===== TEXT

Addressing Learning Poverty

  • Enhancing opportunities can lead to more durable, inclusive growth. This requires closing the gaps in access to opportunities that emerge at birth and accumulate through life: pre-natal care, nutrition, healthcare, quality education, and safety in childhood, to finance, jobs and technology as adults.
  • Foundational skills (basic literacy and numeracy) are necessary stepping stones to facilitate access to opportunities in education and in the labor market, and even more so with the rapid changes induced by technology and globalization that require workers to be adaptable to new skills.
  • More children are in school than ever before, but even if in school, many children are not acquiring fundamental skills.
  • 53 percent of the children in developing countries cannot read and understand a basic story by age 10. In poor countries, the figure is 80 percent.
  • To galvanize action, the World Bank announced a new global learning target: to cut at least in half, by 2030, the share of 10-year-olds (in low-income and middle-income countries) who cannot read and understand a basic story: we called this indicator “Learning Poverty.”
  • To achieve our Learning Poverty goals, the Bank is advocating a two-pronged approach:
    • A Literacy Policy Package constituting interventions aimed at ensuring children acquire reading proficiency in primary school.
    • Strengthening the education system – through a five-pillar Education Approach – to build on and sustain gains in literacy. This includes: preparing learners for school; effective and valued teachers; classrooms as effective learning spaces; safe and inclusive schools; and well managed education systems.
  • The Bank is organizing its support to countries through a new collaborative Foundational Learning Compact focused on measurement; policy; and knowledge and implementation capacity building. Some examples of current World Bank operations focused on reducing learning poverty:
    • In the Gambia Results for Education Achievement and Development (READ) project, children are taught first in one of seven native languages, and teachers trained and provided with structured lessons. An evaluation found that children under the home language program read with a higher fluency in English in grades 1–3 compared to the children in other programs. Learning to read in a language they understand provides them with a better foundation to then learn English. The heavy emphasis on learning to read in a mother tongue language is aligned with the government’s own strategy as well as best practices in reading acquisition.
    • Cambodia has implemented a “Track and Trace” system to show textbook locations in real time. This technology allows government officials, school-level stakeholders such as support committees, parent associations, local partners, and distributors to track the ordering and distribution of books and other supplies to ensure that they reach classrooms in a timely manner and in the right condition for children to learn.

==========

#### [PROBLEM 1]
Scale the records from the line with "Task: Click the Save button" up to and including the line with "(x=291, y=476)". Reproduce every line, requests included, but multiply each coordinate in the answers by 1.1 and round to whole numbers, with halves rounded up.

===== INPUT MATERIAL

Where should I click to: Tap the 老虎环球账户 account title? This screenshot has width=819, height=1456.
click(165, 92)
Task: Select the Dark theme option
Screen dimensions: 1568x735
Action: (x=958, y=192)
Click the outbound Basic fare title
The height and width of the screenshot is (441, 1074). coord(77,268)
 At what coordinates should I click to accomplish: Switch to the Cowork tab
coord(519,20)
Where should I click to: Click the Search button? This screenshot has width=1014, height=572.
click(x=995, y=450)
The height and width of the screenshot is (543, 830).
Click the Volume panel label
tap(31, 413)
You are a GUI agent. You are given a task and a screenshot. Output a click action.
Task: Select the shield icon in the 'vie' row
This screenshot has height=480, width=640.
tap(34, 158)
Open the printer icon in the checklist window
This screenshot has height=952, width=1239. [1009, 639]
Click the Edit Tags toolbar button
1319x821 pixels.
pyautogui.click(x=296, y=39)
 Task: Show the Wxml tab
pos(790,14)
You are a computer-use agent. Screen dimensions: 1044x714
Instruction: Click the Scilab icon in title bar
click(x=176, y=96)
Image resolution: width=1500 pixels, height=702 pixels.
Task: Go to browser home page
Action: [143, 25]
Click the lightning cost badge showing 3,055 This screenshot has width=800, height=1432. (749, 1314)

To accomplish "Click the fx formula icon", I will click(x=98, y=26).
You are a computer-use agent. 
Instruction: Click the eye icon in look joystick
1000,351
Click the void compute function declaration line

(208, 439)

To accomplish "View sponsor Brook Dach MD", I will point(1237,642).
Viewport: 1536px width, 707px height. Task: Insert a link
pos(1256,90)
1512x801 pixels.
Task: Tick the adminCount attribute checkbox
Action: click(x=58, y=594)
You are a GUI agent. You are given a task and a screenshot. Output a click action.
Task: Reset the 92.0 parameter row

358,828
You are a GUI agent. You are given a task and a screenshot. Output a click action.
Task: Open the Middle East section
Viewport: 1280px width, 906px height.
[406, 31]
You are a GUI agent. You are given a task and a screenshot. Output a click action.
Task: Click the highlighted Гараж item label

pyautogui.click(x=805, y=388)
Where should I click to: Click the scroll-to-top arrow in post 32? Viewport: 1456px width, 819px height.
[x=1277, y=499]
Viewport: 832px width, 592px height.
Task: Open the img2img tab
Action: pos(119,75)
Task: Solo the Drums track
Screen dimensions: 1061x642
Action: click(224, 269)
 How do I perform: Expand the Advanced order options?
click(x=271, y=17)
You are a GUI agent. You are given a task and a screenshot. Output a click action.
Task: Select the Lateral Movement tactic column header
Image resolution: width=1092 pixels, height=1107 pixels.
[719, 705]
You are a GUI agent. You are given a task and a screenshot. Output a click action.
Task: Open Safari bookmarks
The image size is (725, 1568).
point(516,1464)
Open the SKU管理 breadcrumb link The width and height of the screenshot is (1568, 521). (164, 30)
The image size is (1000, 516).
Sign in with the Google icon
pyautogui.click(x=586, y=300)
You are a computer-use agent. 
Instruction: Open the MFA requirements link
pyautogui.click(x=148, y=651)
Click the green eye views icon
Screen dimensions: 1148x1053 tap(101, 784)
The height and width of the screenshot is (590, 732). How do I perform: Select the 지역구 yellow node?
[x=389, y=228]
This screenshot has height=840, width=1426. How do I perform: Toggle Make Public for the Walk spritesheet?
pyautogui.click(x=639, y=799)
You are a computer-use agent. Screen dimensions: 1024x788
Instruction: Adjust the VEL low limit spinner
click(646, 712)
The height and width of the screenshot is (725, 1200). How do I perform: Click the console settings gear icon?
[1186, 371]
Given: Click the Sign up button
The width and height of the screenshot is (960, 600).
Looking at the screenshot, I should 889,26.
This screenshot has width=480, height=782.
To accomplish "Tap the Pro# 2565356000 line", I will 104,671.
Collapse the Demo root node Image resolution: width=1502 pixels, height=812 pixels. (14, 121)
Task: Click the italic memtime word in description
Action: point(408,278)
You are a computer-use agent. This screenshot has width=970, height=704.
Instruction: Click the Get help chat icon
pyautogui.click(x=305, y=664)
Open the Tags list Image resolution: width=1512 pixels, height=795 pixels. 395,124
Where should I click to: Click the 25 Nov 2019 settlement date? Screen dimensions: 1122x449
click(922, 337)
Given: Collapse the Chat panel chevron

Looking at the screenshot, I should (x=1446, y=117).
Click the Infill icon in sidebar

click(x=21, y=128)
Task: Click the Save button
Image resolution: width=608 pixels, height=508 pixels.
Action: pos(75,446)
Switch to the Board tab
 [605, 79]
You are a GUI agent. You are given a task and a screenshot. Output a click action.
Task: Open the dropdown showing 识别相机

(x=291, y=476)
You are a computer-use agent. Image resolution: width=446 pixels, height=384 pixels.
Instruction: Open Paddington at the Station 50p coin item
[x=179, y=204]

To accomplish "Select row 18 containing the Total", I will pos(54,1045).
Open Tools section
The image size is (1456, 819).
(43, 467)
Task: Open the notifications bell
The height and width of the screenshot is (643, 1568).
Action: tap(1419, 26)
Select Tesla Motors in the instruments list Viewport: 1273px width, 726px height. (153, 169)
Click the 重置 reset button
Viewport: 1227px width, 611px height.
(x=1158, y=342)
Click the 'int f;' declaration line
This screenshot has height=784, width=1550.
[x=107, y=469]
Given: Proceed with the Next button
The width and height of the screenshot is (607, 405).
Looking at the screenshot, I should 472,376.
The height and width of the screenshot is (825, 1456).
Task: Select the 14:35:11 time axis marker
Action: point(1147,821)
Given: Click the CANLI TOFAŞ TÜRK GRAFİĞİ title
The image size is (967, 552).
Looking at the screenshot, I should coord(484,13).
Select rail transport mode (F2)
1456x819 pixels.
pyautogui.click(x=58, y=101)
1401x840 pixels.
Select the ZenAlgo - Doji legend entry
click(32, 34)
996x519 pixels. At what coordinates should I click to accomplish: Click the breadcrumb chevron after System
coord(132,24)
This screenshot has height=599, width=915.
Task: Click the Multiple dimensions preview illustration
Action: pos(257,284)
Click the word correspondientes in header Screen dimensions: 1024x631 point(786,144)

==========

#### [PROBLEM 2]
Print the passage of the learning poverty text from "Addressing Learning Poverty" up to and including "is 80 percent.", word for word.

#### [EXERCISE RESULT 1]
Task: Click the Save button
Image resolution: width=608 pixels, height=508 pixels.
Action: pos(83,491)
Switch to the Board tab
 [666, 87]
You are a GUI agent. You are given a task and a screenshot. Output a click action.
Task: Open the dropdown showing 识别相机

(x=320, y=524)

#### [EXERCISE RESULT 2]
Addressing Learning Poverty

  • Enhancing opportunities can lead to more durable, inclusive growth. This requires closing the gaps in access to opportunities that emerge at birth and accumulate through life: pre-natal care, nutrition, healthcare, quality education, and safety in childhood, to finance, jobs and technology as adults.
  • Foundational skills (basic literacy and numeracy) are necessary stepping stones to facilitate access to opportunities in education and in the labor market, and even more so with the rapid changes induced by technology and globalization that require workers to be adaptable to new skills.
  • More children are in school than ever before, but even if in school, many children are not acquiring fundamental skills.
  • 53 percent of the children in developing countries cannot read and understand a basic story by age 10. In poor countries, the figure is 80 percent.